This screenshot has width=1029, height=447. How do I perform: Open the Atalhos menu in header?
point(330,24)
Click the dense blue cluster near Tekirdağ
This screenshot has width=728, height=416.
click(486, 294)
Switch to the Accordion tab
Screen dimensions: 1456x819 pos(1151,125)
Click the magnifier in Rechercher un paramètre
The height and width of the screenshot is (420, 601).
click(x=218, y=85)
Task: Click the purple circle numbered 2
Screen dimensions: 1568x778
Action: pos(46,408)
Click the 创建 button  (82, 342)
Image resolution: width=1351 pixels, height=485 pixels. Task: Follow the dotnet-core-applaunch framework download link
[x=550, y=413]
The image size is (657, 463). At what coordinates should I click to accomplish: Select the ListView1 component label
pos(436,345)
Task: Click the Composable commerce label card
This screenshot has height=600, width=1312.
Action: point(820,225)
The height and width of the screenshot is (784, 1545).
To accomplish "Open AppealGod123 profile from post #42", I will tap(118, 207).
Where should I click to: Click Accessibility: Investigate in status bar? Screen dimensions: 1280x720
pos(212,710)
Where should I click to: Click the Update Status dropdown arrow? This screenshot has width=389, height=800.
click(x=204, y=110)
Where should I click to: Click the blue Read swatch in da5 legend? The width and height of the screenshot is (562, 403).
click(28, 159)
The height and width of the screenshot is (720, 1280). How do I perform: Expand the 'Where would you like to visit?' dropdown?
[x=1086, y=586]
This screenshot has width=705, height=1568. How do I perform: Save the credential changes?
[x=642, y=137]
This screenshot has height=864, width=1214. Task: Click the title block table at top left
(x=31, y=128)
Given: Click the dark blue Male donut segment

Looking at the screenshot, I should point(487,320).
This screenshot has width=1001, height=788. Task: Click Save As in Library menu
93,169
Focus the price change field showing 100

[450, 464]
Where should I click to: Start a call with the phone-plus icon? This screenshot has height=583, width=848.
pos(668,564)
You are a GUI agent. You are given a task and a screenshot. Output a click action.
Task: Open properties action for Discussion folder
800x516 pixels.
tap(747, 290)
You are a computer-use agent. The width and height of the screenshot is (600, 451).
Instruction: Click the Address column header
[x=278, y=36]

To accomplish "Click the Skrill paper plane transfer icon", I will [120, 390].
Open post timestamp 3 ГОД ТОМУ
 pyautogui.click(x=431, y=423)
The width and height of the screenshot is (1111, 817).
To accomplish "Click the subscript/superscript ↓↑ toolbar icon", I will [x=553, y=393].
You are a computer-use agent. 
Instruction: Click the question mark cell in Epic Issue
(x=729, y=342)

☆ ☆ ☆ ☆ ☆ ☆ ☆

Exercise »
Word for word, please return the lines from the one containing "Instruction: Click the question" through the end of the listing, both ends included, and nothing else.

Task response »
Instruction: Click the question mark cell in Epic Issue
(x=729, y=342)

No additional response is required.